This is an example code for this ICLR 2023 paper in which we proposed a feature selection algorithm called Markov Blanket-based Feature Selection (MBFS) for missing data imputation.
- data_type: synthetic or real-world
- data_name: ecoli70 (synthetic) or breast (real-world)
- data_size: data size (for synthetic data only)
- missing_type: type of missingness (MCAR, MAR or MNAR)
- error_rate: maximum error rate for partially observed variables
- ratio_of_partially_observed_variables: proportion of partially observed variables
- feature_selection: feature selection approach (None or mbfs)

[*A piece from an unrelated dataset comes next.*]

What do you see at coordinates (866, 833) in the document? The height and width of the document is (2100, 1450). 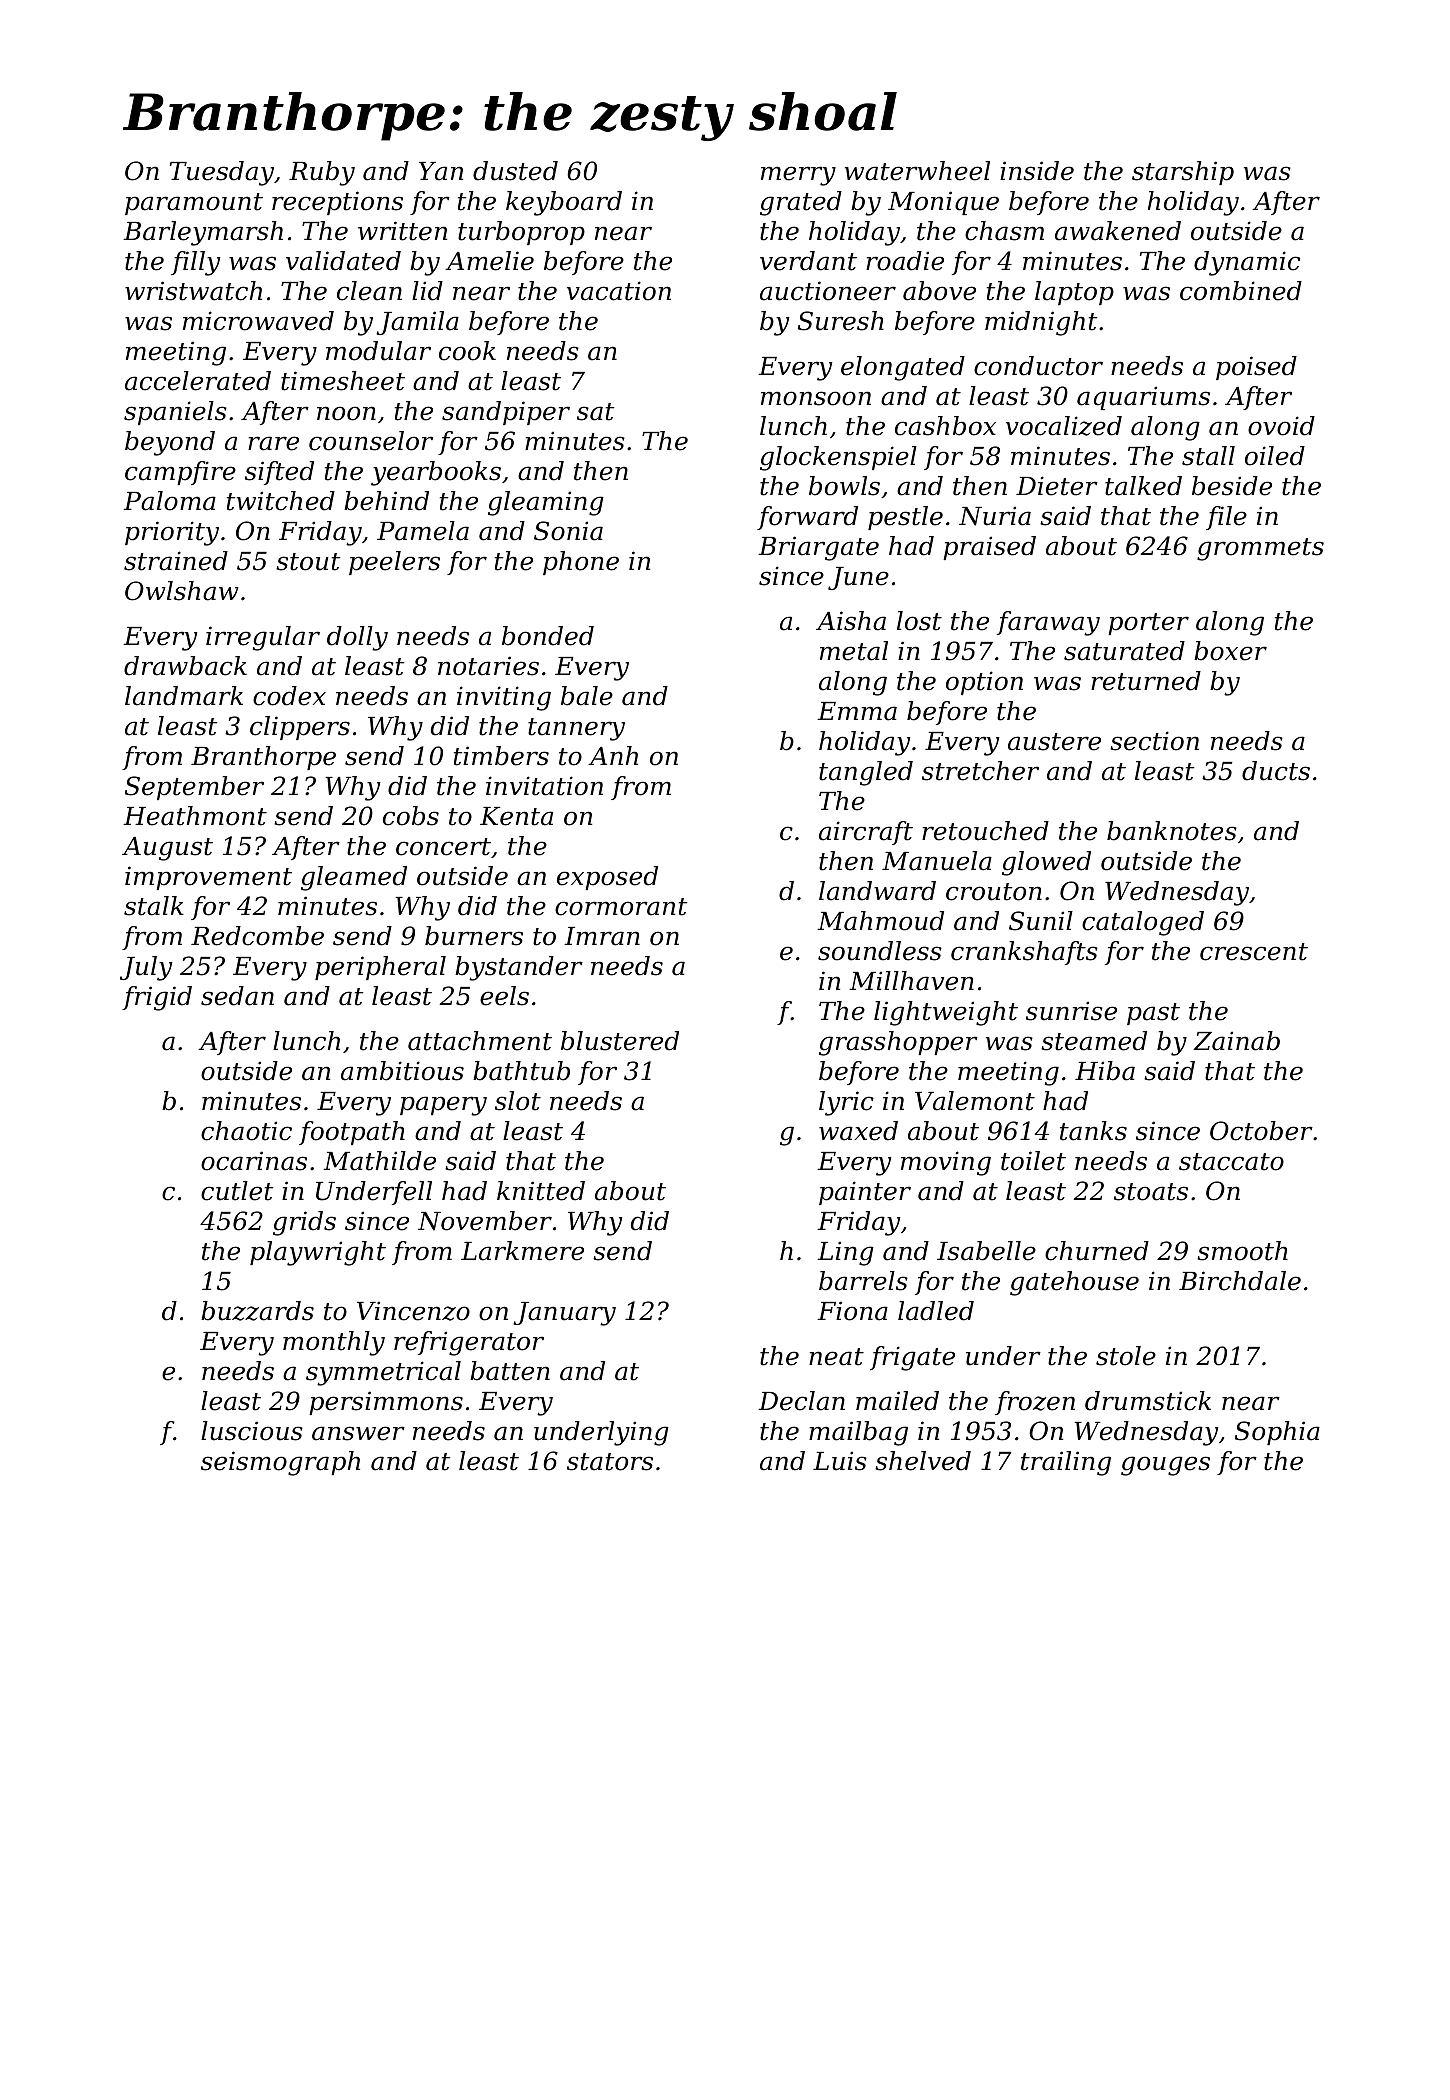 I see `aircraft` at bounding box center [866, 833].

$ python3 main.py --data_type 'synthetic' --data_name 'ecoli70' --data_size 1000 --missing_type 'MCAR' --error_rate 0.3 --ratio_of_partially_observed_variables 0.5 --feature_selection 'mbfs'
- imputed_data: imputed data set
In order to reproduce our results, please do the following steps:
- Download the data sets from this repository and replace the original data folder.
- Execute the experiments_bn.py/experiments_uci.py in the reproducible files folder to generate imputed data sets for synthetic/real-world experiments. The imputed data will be saved in the imputed_data folder
- Execute the evaluation_bn.py/evaluation_uci.py in the reproducible files folder to produce the evaluation results for synthetic/real-world experiments. The final results will be saved as results_bn.csv/results_uci.csv in the main folder.
- Execute the plot.R in the reproducible files folder to plot the results of synthetic experiments. The plot will be saved in the main folder.